(Pixel coordinate grounding data)
• • • • • • •

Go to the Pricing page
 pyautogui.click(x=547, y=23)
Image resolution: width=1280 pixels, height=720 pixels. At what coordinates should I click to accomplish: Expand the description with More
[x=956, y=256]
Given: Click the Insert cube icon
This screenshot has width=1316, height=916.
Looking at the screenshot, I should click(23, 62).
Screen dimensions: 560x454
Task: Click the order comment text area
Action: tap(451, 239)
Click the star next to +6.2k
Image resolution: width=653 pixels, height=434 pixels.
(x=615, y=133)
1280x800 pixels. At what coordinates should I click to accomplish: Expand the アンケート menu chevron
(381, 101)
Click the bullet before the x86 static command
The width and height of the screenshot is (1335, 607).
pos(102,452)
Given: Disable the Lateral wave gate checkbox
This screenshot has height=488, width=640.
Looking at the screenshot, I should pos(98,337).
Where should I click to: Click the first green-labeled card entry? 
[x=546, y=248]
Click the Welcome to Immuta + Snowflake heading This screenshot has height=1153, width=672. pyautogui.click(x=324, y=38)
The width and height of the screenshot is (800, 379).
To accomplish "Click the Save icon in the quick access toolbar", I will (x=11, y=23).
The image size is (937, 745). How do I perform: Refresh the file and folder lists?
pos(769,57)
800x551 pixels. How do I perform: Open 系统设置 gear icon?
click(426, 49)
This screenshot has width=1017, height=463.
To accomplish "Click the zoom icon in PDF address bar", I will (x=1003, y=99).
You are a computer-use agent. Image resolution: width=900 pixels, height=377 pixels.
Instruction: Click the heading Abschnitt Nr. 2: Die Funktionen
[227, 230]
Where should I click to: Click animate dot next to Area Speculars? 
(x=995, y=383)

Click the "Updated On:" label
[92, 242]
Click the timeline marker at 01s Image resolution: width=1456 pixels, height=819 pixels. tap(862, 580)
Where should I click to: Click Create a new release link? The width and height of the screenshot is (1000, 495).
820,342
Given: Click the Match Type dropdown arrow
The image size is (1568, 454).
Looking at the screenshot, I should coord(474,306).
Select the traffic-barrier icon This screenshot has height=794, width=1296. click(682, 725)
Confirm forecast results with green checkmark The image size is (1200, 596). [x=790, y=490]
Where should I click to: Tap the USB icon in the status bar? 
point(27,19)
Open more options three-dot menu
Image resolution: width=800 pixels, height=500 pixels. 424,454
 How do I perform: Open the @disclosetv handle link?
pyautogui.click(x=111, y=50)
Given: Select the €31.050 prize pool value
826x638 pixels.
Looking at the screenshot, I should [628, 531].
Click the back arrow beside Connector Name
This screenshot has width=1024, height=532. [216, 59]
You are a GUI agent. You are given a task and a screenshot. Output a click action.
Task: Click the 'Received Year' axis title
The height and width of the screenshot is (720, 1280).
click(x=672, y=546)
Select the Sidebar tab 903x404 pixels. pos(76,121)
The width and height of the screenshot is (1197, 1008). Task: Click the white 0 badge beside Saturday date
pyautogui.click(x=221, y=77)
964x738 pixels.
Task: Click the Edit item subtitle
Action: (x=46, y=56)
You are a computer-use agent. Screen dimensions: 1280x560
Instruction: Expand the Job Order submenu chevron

• • • • • • •

(What to do):
The answer should be the full set of records, reproduced exactly.

(Answer box):
Go to the Pricing page
 pyautogui.click(x=547, y=23)
Image resolution: width=1280 pixels, height=720 pixels. At what coordinates should I click to accomplish: Expand the description with More
[x=956, y=256]
Given: Click the Insert cube icon
This screenshot has width=1316, height=916.
Looking at the screenshot, I should click(23, 62).
Screen dimensions: 560x454
Task: Click the order comment text area
Action: tap(451, 239)
Click the star next to +6.2k
Image resolution: width=653 pixels, height=434 pixels.
(x=615, y=133)
1280x800 pixels. At what coordinates should I click to accomplish: Expand the アンケート menu chevron
(381, 101)
Click the bullet before the x86 static command
The width and height of the screenshot is (1335, 607).
pos(102,452)
Given: Disable the Lateral wave gate checkbox
This screenshot has height=488, width=640.
Looking at the screenshot, I should pos(98,337).
Where should I click to: Click the first green-labeled card entry? 
[x=546, y=248]
Click the Welcome to Immuta + Snowflake heading This screenshot has height=1153, width=672. pyautogui.click(x=324, y=38)
The width and height of the screenshot is (800, 379).
To accomplish "Click the Save icon in the quick access toolbar", I will (x=11, y=23).
The image size is (937, 745). How do I perform: Refresh the file and folder lists?
pos(769,57)
800x551 pixels. How do I perform: Open 系统设置 gear icon?
click(426, 49)
This screenshot has width=1017, height=463.
To accomplish "Click the zoom icon in PDF address bar", I will (x=1003, y=99).
You are a computer-use agent. Image resolution: width=900 pixels, height=377 pixels.
Instruction: Click the heading Abschnitt Nr. 2: Die Funktionen
[227, 230]
Where should I click to: Click animate dot next to Area Speculars? 
(x=995, y=383)

Click the "Updated On:" label
[92, 242]
Click the timeline marker at 01s Image resolution: width=1456 pixels, height=819 pixels. tap(862, 580)
Where should I click to: Click Create a new release link? The width and height of the screenshot is (1000, 495).
820,342
Given: Click the Match Type dropdown arrow
The image size is (1568, 454).
Looking at the screenshot, I should coord(474,306).
Select the traffic-barrier icon This screenshot has height=794, width=1296. click(682, 725)
Confirm forecast results with green checkmark The image size is (1200, 596). [x=790, y=490]
Where should I click to: Tap the USB icon in the status bar? 
point(27,19)
Open more options three-dot menu
Image resolution: width=800 pixels, height=500 pixels. 424,454
 How do I perform: Open the @disclosetv handle link?
pyautogui.click(x=111, y=50)
Given: Select the €31.050 prize pool value
826x638 pixels.
Looking at the screenshot, I should [628, 531].
Click the back arrow beside Connector Name
This screenshot has width=1024, height=532. [216, 59]
You are a GUI agent. You are given a task and a screenshot. Output a click action.
Task: Click the 'Received Year' axis title
The height and width of the screenshot is (720, 1280).
click(x=672, y=546)
Select the Sidebar tab 903x404 pixels. pos(76,121)
The width and height of the screenshot is (1197, 1008). Task: Click the white 0 badge beside Saturday date
pyautogui.click(x=221, y=77)
964x738 pixels.
Task: Click the Edit item subtitle
Action: (x=46, y=56)
You are a computer-use agent. Screen dimensions: 1280x560
Instruction: Expand the Job Order submenu chevron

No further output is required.